What makes a good school?  I have attempted to share thoughts on this question in a February 2013 post entitled, What qualities make for an ideal school or classroom?  One quality that I believe great schools embrace, but did not discuss in the earlier post, is the desire to create an environment in which all students’ thirst for hope is valued, nurtured, and actualized.

Thomas Aquinas has written extensively on the meaning and value of virtues.  His four cardinal virtues are prudence, temperance, courage, and justice.  In describing the virtue of courage he writes:

….For he will not only have to endure pain and suffering, he must aggressively confront the obstacles that stand in the way of achieving his proper good. His success in confronting those obstacles requires that he exercise a “strength of hope” which arises from a confidence in his own strength, the strength of others, or the promises of God.
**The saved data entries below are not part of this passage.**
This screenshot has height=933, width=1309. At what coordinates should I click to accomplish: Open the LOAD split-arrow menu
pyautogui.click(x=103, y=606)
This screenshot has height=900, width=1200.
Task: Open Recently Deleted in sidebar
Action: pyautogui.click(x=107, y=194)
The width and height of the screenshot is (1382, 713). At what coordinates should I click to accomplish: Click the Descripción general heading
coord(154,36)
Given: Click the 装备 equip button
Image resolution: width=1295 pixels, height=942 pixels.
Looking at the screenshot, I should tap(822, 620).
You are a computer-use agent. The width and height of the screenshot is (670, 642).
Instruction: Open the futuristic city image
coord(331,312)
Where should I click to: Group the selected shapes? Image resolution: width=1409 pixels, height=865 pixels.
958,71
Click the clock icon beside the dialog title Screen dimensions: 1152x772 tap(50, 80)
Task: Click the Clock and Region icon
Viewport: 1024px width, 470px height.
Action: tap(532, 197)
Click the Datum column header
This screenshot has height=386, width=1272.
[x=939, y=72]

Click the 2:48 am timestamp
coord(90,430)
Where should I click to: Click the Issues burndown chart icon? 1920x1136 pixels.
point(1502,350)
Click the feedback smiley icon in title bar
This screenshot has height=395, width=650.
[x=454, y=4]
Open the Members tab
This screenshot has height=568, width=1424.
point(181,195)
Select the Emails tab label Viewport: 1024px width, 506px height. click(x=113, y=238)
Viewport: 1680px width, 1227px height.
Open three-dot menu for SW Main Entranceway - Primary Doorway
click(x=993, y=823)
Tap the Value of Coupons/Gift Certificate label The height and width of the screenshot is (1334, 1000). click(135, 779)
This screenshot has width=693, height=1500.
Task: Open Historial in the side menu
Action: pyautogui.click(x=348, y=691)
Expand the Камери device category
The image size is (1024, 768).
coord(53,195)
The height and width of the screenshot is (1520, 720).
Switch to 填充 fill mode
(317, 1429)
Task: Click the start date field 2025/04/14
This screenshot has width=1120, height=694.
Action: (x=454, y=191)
Such hope enables him to confront threats and challenges without reservation.  (1)

Aquinas sees hope as a path towards action.

What does a school that creates an environment in which all students’ desire for finding “their own strength” to “confront threats and challenges without reservation” look like?  I believe it values and embraces the following practices:

  • it honors the voices of all students.
  • it encourages students to take risks.
  • it builds a system of assessment that does not punish risk-taking.
  • it creates a system in which students adopt full responsibility for their achievement.
  • it rewards effort and a growth mindset.
  • it emphasizes competing with self not with others.
  • it builds a system in which students set goals and are accountable for trying to reach them.

You might want to add to my list.  Here is my thought about why developing and nurturing hope in every child is critical.  The expression of hope can be tied to five important ideas:

  1. hope cements bonds and relationships between people.
  2. hope is tied to a genuine concern for human nature and Earth as our home.
  3. hope strengths our creative energy.
  4. hope keeps the mind open to new ideas and expands the imagination.
  5. hope gives us courage to persevere when challenges arise.

Schools should enter into a pack with their students that when they graduate from 5th, 8th or 12th grade they will have experienced a learning environment that has helped them build hope for their future.  In order to accomplish that task, we (educators) need to fashion our schools to embrace the qualities that support hopefulness not helplessness.